Samakar Kamran, McKenzie Travis J, Tavakkoli Ali, Vernon Ashley H, Robinson Malcolm K, Shikora Scott A
Department of General Surgery, Loma Linda University Medical Center, Coleman Pavilion 21111, 11175 Campus Street, Loma Linda, CA, 92350, USA.
Department of General Surgery, Mayo Clinic, Rochester, MN, USA.
Obes Surg. 2016 Jan;26(1):61-6. doi: 10.1007/s11695-015-1737-0.
The effect of laparoscopic sleeve gastrectomy (LSG) on gastroesophageal reflux disease (GERD) is controversial. Although concomitant hiatal hernia repair (HHR) at the time of LSG is common and advocated by many, there are few data on the outcomes of GERD symptoms in these patients. The aim of this study was to evaluate the effect of concomitant HHR on GERD symptoms in morbidly obese patients undergoing LSG.
A single institution, multi-surgeon, prospectively maintained database was examined to identify patients who underwent LSG and concomitant HHR from December 2010 to October 2013. Patient characteristics, operative details, and postoperative outcomes were analyzed. Standardized patient questionnaires administered both pre- and postoperatively were utilized. Primary endpoints included subjective reflux symptoms and the need for antisecretory therapy. Weight loss was considered a secondary endpoint.
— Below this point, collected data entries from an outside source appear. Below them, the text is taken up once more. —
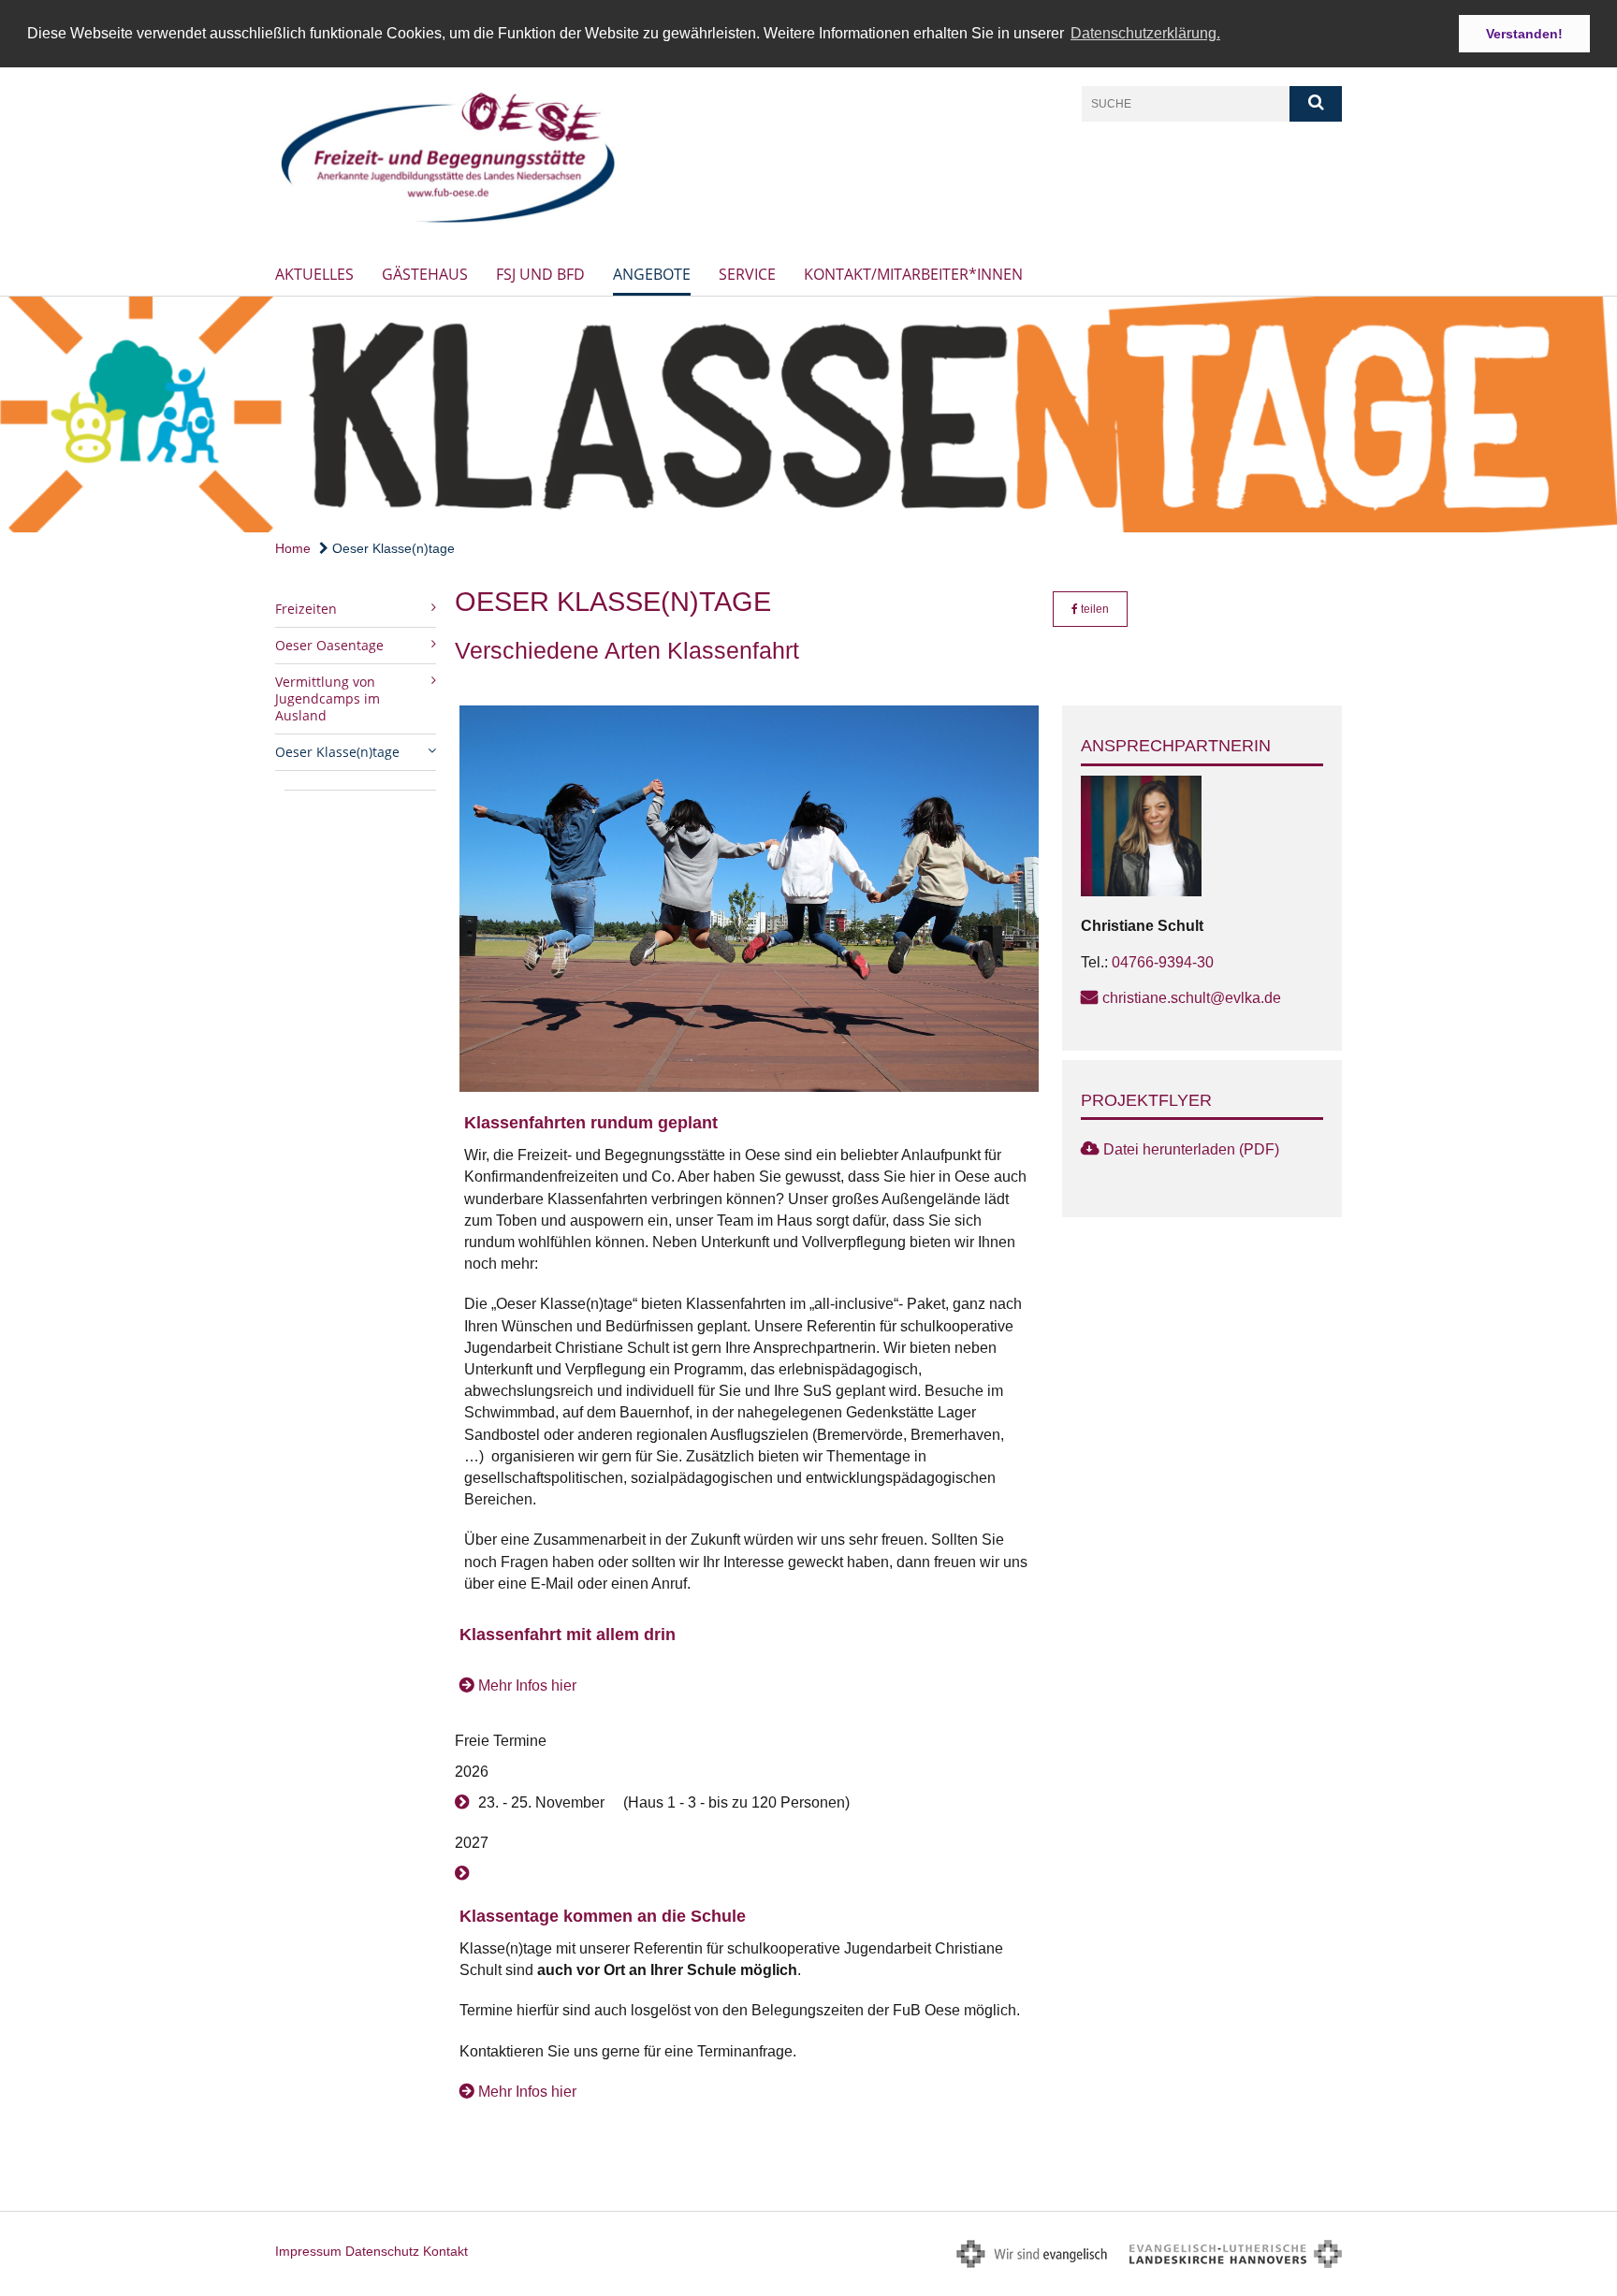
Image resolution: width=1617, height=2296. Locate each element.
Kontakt (445, 2251)
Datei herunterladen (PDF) (1191, 1149)
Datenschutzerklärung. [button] (1145, 33)
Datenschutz (382, 2251)
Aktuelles (314, 274)
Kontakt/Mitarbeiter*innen (913, 274)
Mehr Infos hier (527, 1685)
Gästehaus (425, 274)
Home (293, 548)
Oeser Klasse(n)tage (391, 548)
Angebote (652, 274)
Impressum (308, 2251)
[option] (808, 414)
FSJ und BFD (540, 274)
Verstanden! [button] (1524, 33)
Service (747, 274)
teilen (1093, 609)
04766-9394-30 (1163, 962)
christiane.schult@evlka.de (1191, 998)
Fifty-eight patients were identified meeting inclusion criteria (LSG + HHR), with a mean follow-up of 97.5 weeks (range 44-172 weeks). The mean age of the cohort was 49.5 ± 11.2 years, with 74.1 % being female. Mean preoperative BMI was 44.2 ± 6.6 kg/m(2). Preoperative upper gastrointestinal contrast series was performed in all patients and demonstrated a hiatal hernia in 34.5 % of patients and reflux in 15.5 % of patients. Preoperatively, 44.8 % (n = 26) of patients reported subjective symptoms of reflux and/or required daily antisecretory therapy [Corrected]. After LSG + HHR, 34.6 % of symptomatic patients had resolution of their symptoms off therapy while the rest remained symptomatic and required daily antisecretory therapy; 84.4 % of patients that were asymptomatic preoperatively remained asymptomatic after surgery. New onset reflux symptoms requiring daily antisecretory therapy was seen in 15.6 % of patients who were previously asymptomatic. Post surgical weight loss did not correlate with the presence or resolution of reflux symptoms.
Based on our data, LSG with concomitant HHR improved GERD symptoms or the need for daily antisecretory therapy only in a third of symptomatic patients. Furthermore, 15.6 % of asymptomatic patients developed de novo GERD symptoms despite a HHR. In patients with a documented hiatal hernia, HHR does not lead to GERD resolution or prevention after LSG, indicating the need for appropriate patient counseling and further study.
腹腔镜袖状胃切除术(LSG)对胃食管反流病(GERD)的影响存在争议。尽管在进行LSG时同时行食管裂孔疝修补术(HHR)很常见且为许多人所提倡,但关于这些患者GERD症状结局的数据却很少。本研究的目的是评估在接受LSG的病态肥胖患者中同时行HHR对GERD症状的影响。
对一个单一机构、多外科医生、前瞻性维护的数据库进行检查,以确定2010年12月至2013年10月期间接受LSG及同时行HHR的患者。分析患者特征、手术细节及术后结局。使用术前和术后均采用的标准化患者问卷。主要终点包括主观反流症状及抗分泌治疗的需求。体重减轻被视为次要终点。
确定58例患者符合纳入标准(LSG + HHR),平均随访97.5周(范围44 - 172周)。该队列的平均年龄为49.5±11.2岁,74.1%为女性。术前平均BMI为44.2±6.6kg/m²。所有患者均进行了术前上消化道造影,34.5%的患者显示有食管裂孔疝,15.5%的患者有反流。术前,44.8%(n = 26)的患者报告有主观反流症状和/或需要每日抗分泌治疗[校正后]。在LSG + HHR后,34.6%有症状的患者在停止治疗后症状缓解,其余患者仍有症状且需要每日抗分泌治疗;术前无症状的患者中84.4%术后仍无症状。15.6%术前无症状的患者出现了需要每日抗分泌治疗的新发反流症状。术后体重减轻与反流症状的存在或缓解无关。
根据我们的数据,LSG同时行HHR仅使三分之一有症状的患者的GERD症状或每日抗分泌治疗的需求得到改善。此外,15.6%无症状的患者尽管进行了HHR仍出现了新发GERD症状。在有记录的食管裂孔疝患者中,HHR在LSG后并不能导致GERD的缓解或预防,这表明需要对患者进行适当咨询并进一步研究。